Problem to work on:
Write the records out again, exactly as they stand below.

(Records for the task Opens)

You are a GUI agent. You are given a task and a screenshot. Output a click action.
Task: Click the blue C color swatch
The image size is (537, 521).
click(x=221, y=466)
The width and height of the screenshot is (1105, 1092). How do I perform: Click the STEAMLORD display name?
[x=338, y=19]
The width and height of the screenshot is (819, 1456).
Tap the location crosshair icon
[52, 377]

(Records for the task Closes)

Response:
You are a GUI agent. You are given a task and a screenshot. Output a click action.
Task: Click the blue C color swatch
The image size is (537, 521).
click(x=221, y=466)
The width and height of the screenshot is (1105, 1092). How do I perform: Click the STEAMLORD display name?
[x=338, y=19]
The width and height of the screenshot is (819, 1456).
Tap the location crosshair icon
[52, 377]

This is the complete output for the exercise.